▶ To be done
Rewrite the rows from the line that has "The width and" through the last row, replacing "screenshot" with "screen capture" and leaving everything else unchanged. Leave the pictures out of your answer.

━━━━━ Given records ━━━━━

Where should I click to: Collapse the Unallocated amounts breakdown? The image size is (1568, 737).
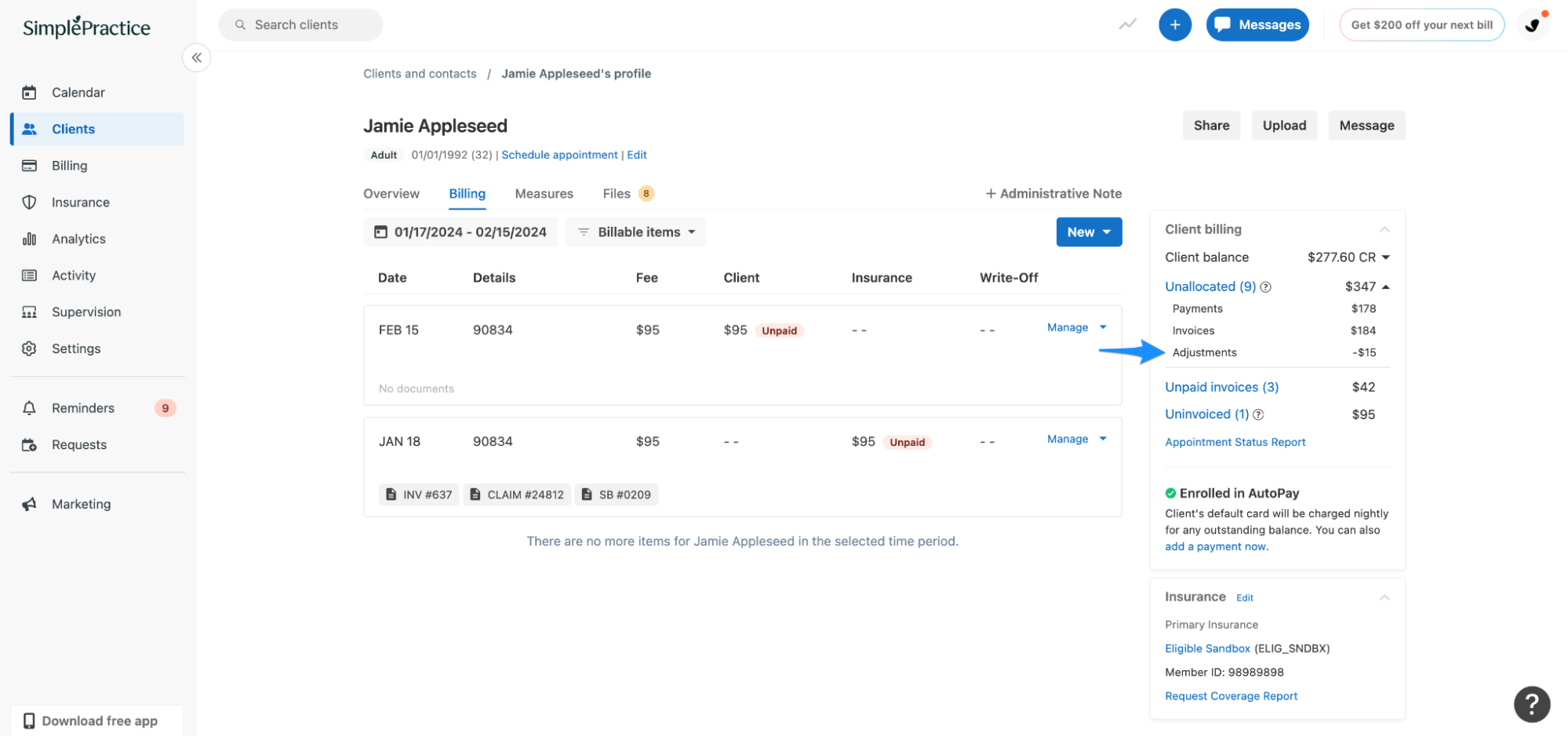tap(1385, 286)
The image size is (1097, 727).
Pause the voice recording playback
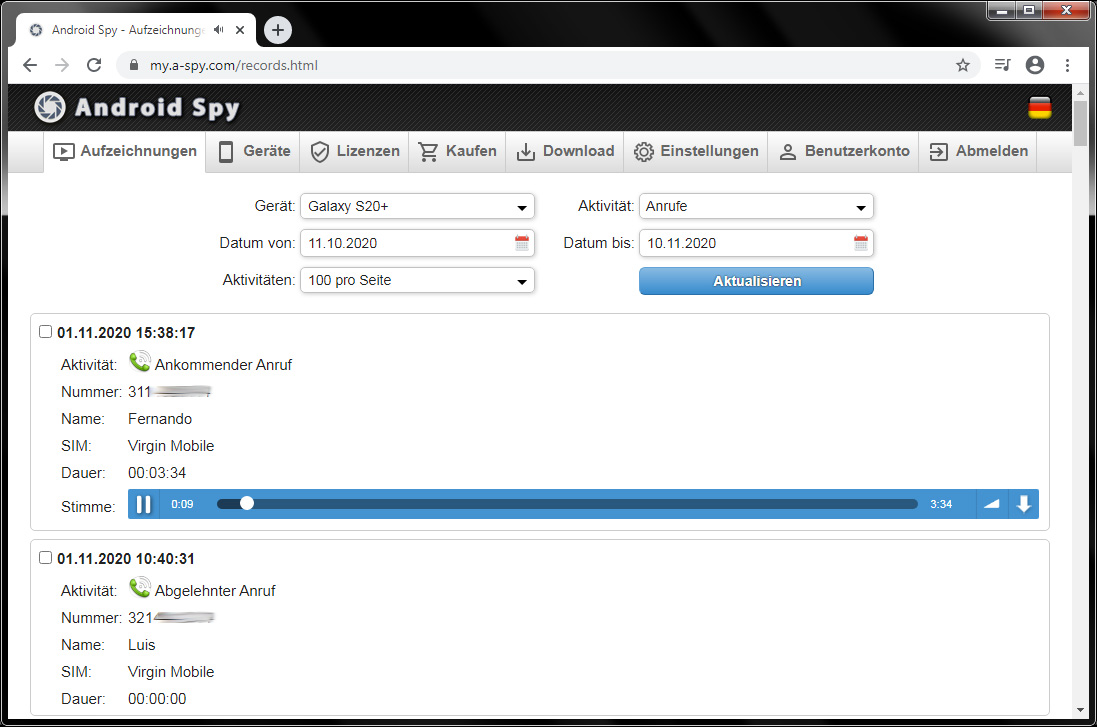tap(143, 504)
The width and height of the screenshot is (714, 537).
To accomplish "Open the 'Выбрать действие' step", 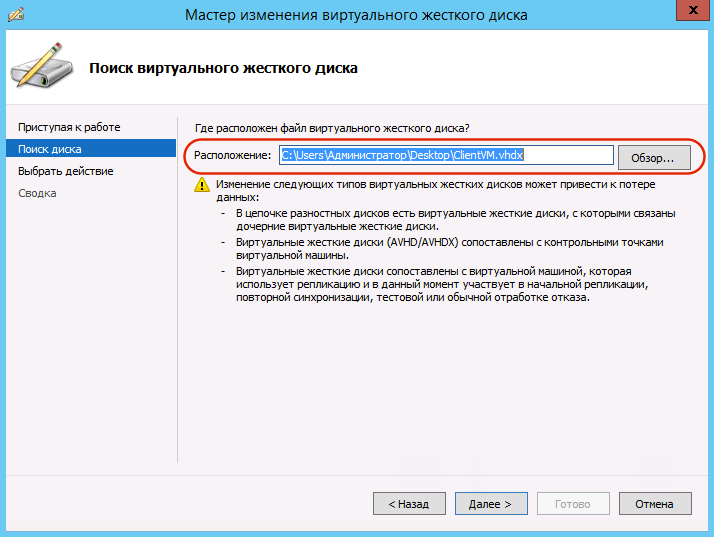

━━━━━

▶ Answer for the task
The width and height of the screen capture is (714, 537).
To accomplish "Open the 'Выбрать действие' step", 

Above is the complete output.